Eastern Utah officials have decided to sidetrack plans for a multibillion-dollar railroad to transport crude oil from the Uinta Basin.
"The economics are just not there," especially because officials figure now that the cost would be closer to $5 billion than to the initial $2 billion estimate, said state Sen. Kevin Van Tassell, R-Vernal, co-chairman of the Legislature's Transportation Interim Committee.
He said officials from six eastern Utah counties Uintah, Duchesne, Daggett, Carbon, Emery and San Juan who met last week agreed it would be wiser to pursue other options for now, such as building pipelines or improving highways for continued or expanded trucking of oil.
Earlier this year, the Utah Department of Transportation completed a study of 26 possible routes for a rail line from the Uinta Basin and concluded only one was feasible: a 100-mile route southwest to Price, roughly along U.S. 191, which would require a 10-mile tunnel. It would connect to existing rail lines near Price.
UDOT estimated it would cost about $2 billion, using rough cost-per-mile standards of railroads nationally.
But Van Tassell said eastern Utah officials did more study and figured the cost would be around $5 billion, including interest to pay for it.
"As we've done the economic study and done a more complete analysis of the cost of the railroad, at this time the economic drivers to make it successful are just too risky," said Van Tassell, a banker.
He added that the rail line may make more sense in the future when, and if, such products as oil shale and oil sands are more fully developed, and create more demand for better transportation.
"It's going to take awhile before some of the other things that would help pay for it come on line. So we're probably at a standstill until more things happen that would help it pay for itself," Van Tassell said. "We may dust this off again in the future."
An earlier state study said that without the rail route or alternatives, such as new pipelines or freeways, $30 billion worth of oil and gas could remain undeveloped in the basin during the next three decades because of transportation constraints. It said that could cost Utah's economy $10 billion and prevent creation of 27,000 jobs.

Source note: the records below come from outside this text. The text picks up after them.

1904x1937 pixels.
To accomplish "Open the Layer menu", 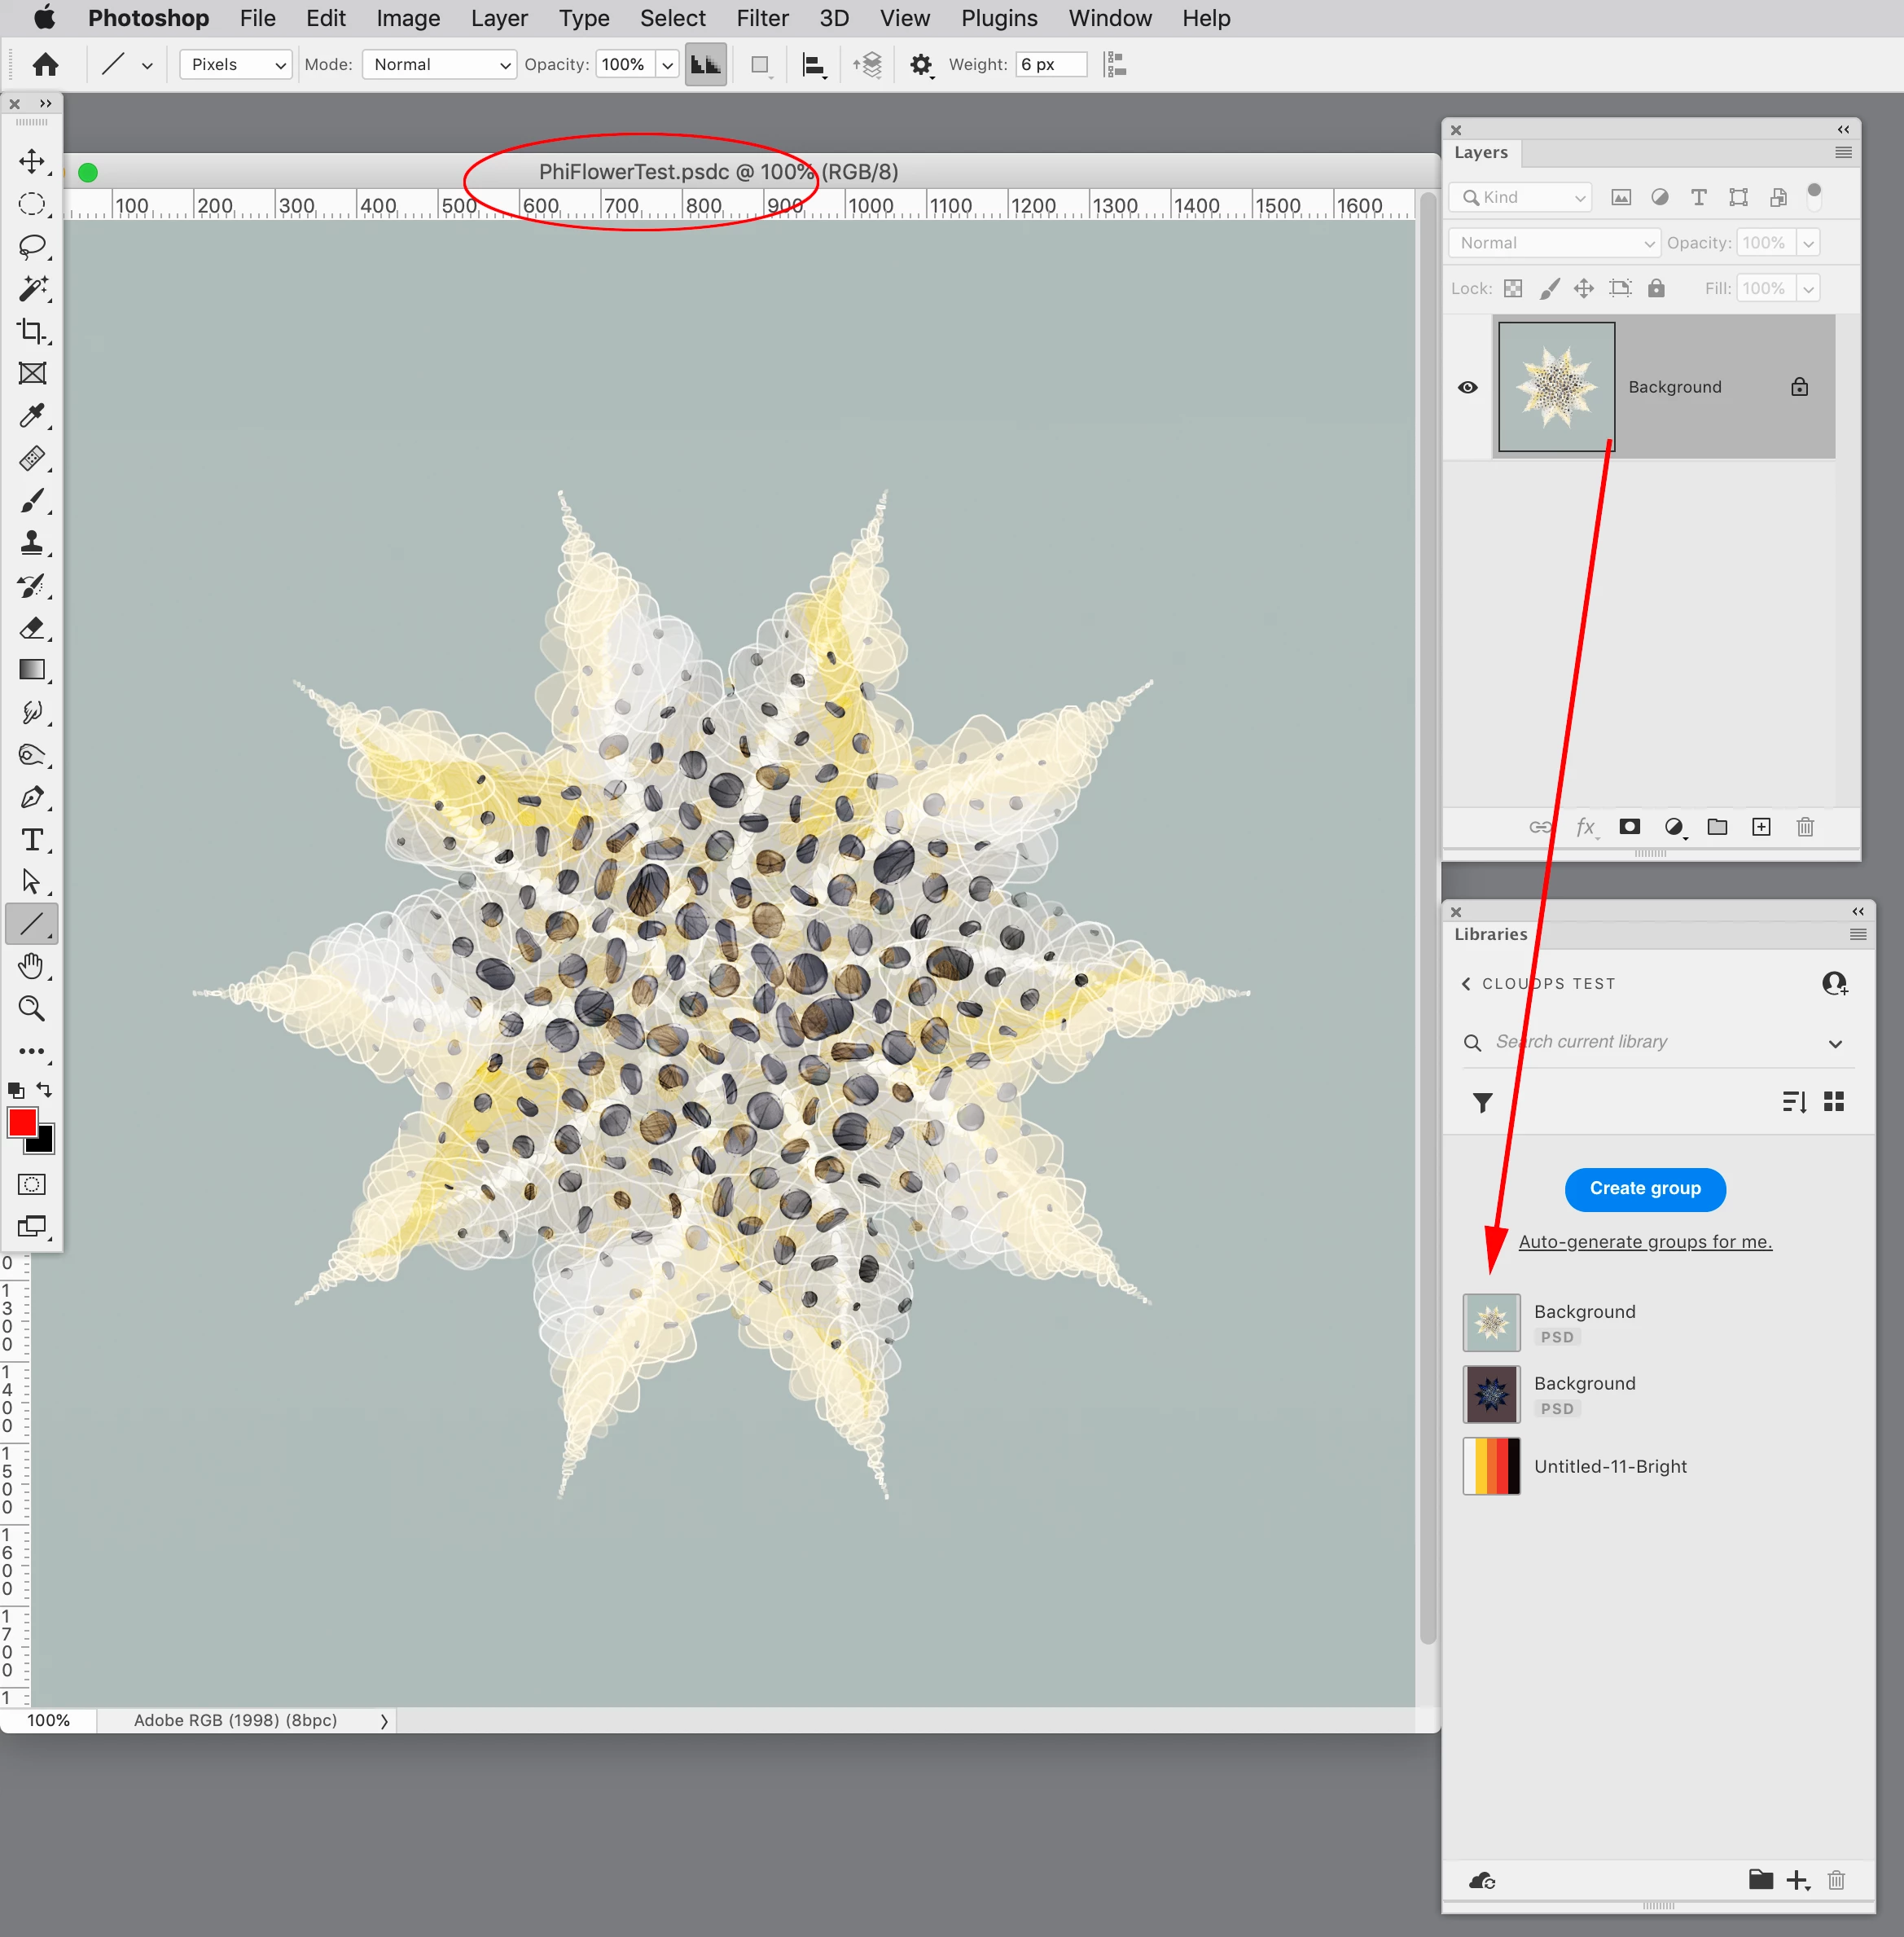I will (x=499, y=18).
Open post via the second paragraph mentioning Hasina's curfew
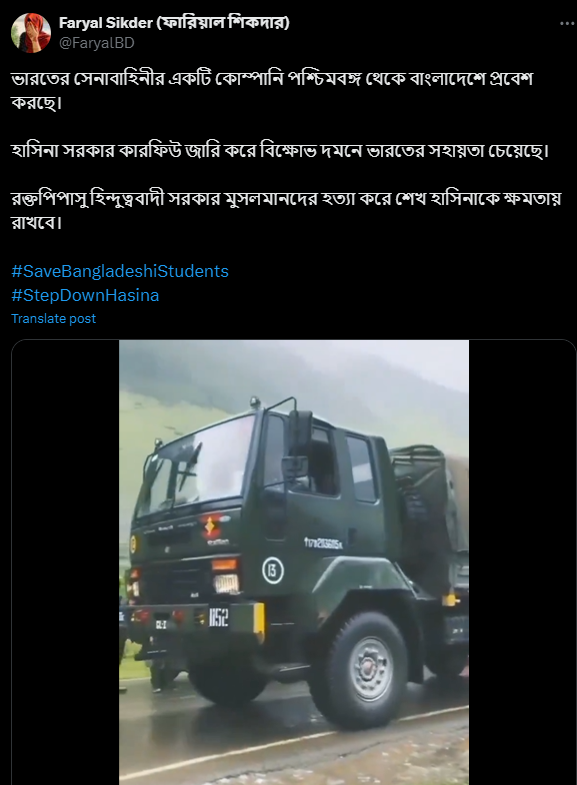This screenshot has width=577, height=785. coord(280,151)
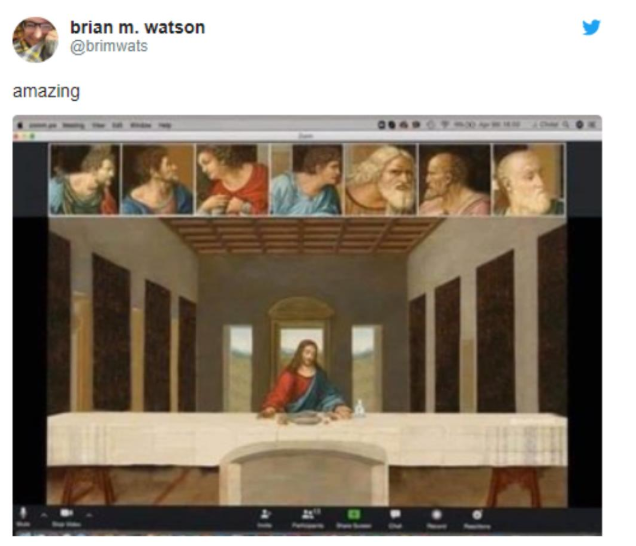Click the green Share Screen icon

click(x=354, y=514)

"The cost and the time factor in getting [the railroad] done is more than we had originally anticipated," Van Tassell said. "So we've got to look at other systems to move product out of the basin other than the railroad at this time."
Crude oil is now moved by a constant parade of large trucks on narrow and somewhat-dangerous U.S. 40 to Interstate 80 to refineries in North Salt Lake, although some trucks take also-narrow U.S. 191 to rail connections in Price.
"Tesoro is looking at a doing a heated pipeline to move the waxy crude" as an alternate, Van Tassell said.
Much of the oil from the Uinta Basin is waxy. If not heated during transport, it essentially turns into a large solid candle. Oil from oil shale and oil sands would not have the waxy content.
To reduce problems with waxy crude, Van Tassell said, officials are looking at partially processing it in the basin. "It wouldn't be a refining process, but would make the waxy crude easier to pipeline."
Officials will also look at improving highways to more safely truck additional crude oil.
Van Tassell said officials are continuing to look at "a little bit of everything to find an economic mix that will work."